§ **GOAL**
Pull out every line of the listing below that contains the word "Toggle", matching its capitalization exactly.

[Dataset items]
# # #
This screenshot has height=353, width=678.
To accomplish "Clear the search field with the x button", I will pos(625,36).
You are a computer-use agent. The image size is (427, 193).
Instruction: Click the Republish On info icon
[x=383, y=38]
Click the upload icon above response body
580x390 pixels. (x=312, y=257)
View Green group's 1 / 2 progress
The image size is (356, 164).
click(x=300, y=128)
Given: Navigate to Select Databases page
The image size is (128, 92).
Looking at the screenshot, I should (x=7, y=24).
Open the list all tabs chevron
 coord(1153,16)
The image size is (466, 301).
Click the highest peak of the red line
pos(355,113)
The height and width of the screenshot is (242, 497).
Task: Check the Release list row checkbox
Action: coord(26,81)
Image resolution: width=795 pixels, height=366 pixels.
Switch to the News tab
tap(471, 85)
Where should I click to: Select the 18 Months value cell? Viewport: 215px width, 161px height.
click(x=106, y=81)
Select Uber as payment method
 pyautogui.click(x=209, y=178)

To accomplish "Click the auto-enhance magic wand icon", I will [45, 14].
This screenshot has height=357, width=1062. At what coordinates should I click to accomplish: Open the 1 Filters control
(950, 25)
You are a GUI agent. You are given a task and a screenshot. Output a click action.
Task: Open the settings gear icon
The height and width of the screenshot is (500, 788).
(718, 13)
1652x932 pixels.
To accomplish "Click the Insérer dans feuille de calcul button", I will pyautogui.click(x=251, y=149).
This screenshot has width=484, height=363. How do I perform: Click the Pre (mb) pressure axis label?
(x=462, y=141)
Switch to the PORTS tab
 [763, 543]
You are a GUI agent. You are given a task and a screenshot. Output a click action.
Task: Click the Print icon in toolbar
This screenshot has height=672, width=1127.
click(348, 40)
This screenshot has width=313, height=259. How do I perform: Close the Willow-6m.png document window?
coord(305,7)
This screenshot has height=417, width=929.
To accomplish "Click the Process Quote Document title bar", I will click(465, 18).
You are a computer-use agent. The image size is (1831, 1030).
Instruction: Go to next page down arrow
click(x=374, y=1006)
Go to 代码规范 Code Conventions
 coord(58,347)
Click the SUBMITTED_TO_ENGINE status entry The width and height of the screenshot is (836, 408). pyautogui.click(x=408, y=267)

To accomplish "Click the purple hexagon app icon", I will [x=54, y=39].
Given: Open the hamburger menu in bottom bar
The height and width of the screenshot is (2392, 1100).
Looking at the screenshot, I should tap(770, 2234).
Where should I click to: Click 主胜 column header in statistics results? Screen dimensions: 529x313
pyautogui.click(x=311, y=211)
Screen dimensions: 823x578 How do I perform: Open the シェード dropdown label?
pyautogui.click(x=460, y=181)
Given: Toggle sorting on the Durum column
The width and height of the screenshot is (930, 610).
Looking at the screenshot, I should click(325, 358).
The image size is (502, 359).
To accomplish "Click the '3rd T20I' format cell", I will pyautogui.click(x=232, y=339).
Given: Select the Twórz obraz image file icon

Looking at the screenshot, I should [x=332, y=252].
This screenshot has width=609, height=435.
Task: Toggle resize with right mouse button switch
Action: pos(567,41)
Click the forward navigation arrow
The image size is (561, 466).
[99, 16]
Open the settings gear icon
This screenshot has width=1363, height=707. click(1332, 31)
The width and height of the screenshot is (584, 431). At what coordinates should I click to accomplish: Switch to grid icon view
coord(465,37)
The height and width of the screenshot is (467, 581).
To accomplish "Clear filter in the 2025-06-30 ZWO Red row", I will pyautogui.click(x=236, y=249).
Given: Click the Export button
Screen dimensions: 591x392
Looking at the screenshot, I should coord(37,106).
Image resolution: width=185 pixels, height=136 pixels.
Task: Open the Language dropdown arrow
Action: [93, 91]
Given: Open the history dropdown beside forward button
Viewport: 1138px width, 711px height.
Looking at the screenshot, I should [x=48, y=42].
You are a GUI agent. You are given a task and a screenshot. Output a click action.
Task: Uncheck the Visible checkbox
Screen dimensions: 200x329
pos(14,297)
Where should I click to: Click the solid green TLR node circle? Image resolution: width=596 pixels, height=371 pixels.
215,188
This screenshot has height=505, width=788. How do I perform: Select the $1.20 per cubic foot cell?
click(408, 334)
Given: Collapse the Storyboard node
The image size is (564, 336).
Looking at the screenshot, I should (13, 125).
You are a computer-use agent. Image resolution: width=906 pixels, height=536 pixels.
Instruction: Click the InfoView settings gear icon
# # #
§ **SOLUTION TO THIS EXERCISE**
Given: Toggle sorting on the Durum column
Task: Toggle resize with right mouse button switch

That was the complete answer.